## What this task involves
Echo the listing below word for word, everything from the line containing "Click the 4.20% percentage cell" down to the end of the listing, with both ends included. Leave the pictures out of your answer.

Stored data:
# # # #

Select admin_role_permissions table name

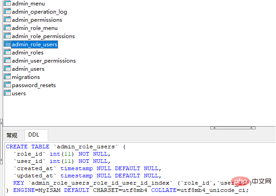point(43,36)
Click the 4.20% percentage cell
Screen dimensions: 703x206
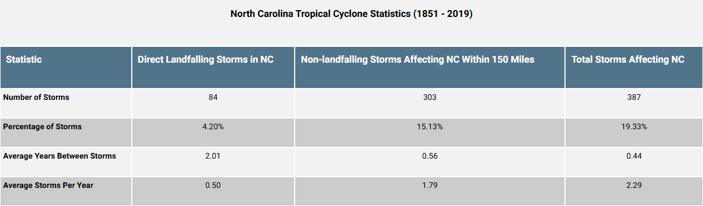(213, 126)
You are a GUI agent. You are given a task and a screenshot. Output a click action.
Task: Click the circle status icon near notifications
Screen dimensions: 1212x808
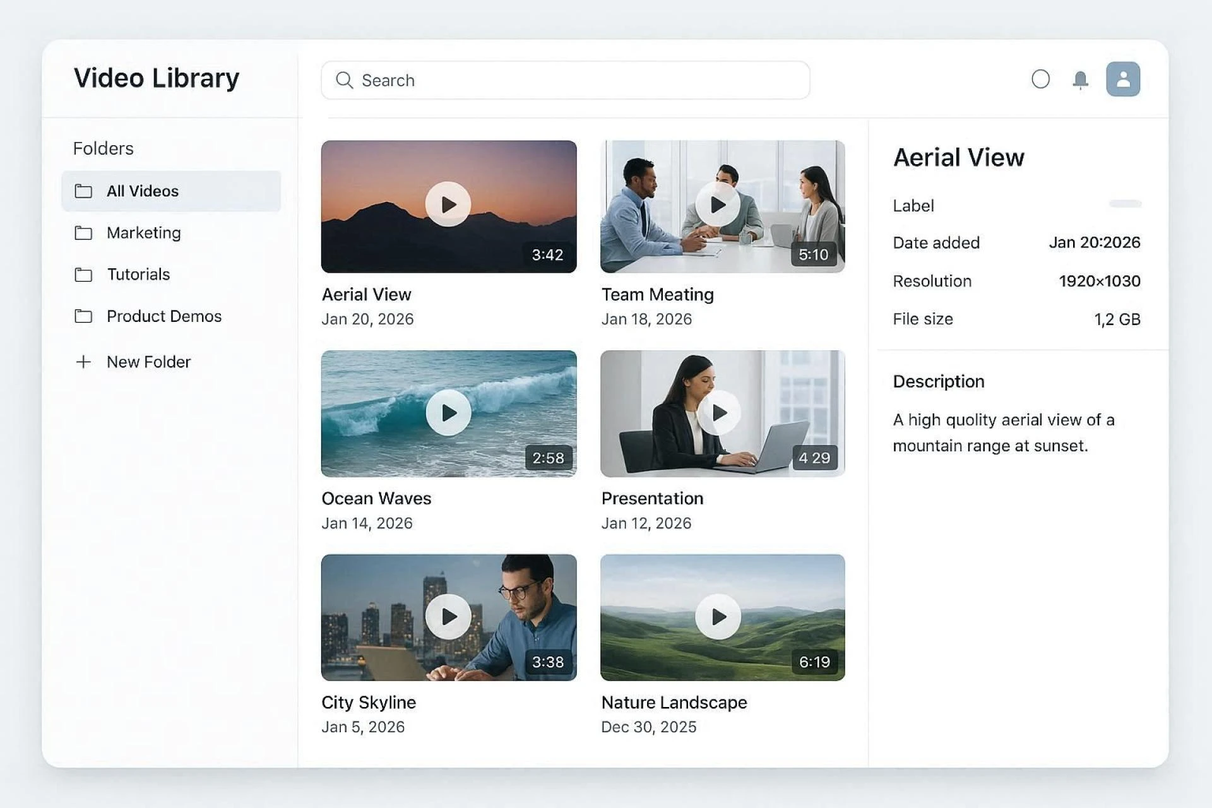pos(1041,80)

# # # #

## Answer to the task
Click the 4.20% percentage cell
Screen dimensions: 703x206
(213, 126)
You are a GUI agent. You are given a task and a screenshot. Output a click action.
Task: Click the circle status icon near notifications
Screen dimensions: 1212x808
pos(1041,80)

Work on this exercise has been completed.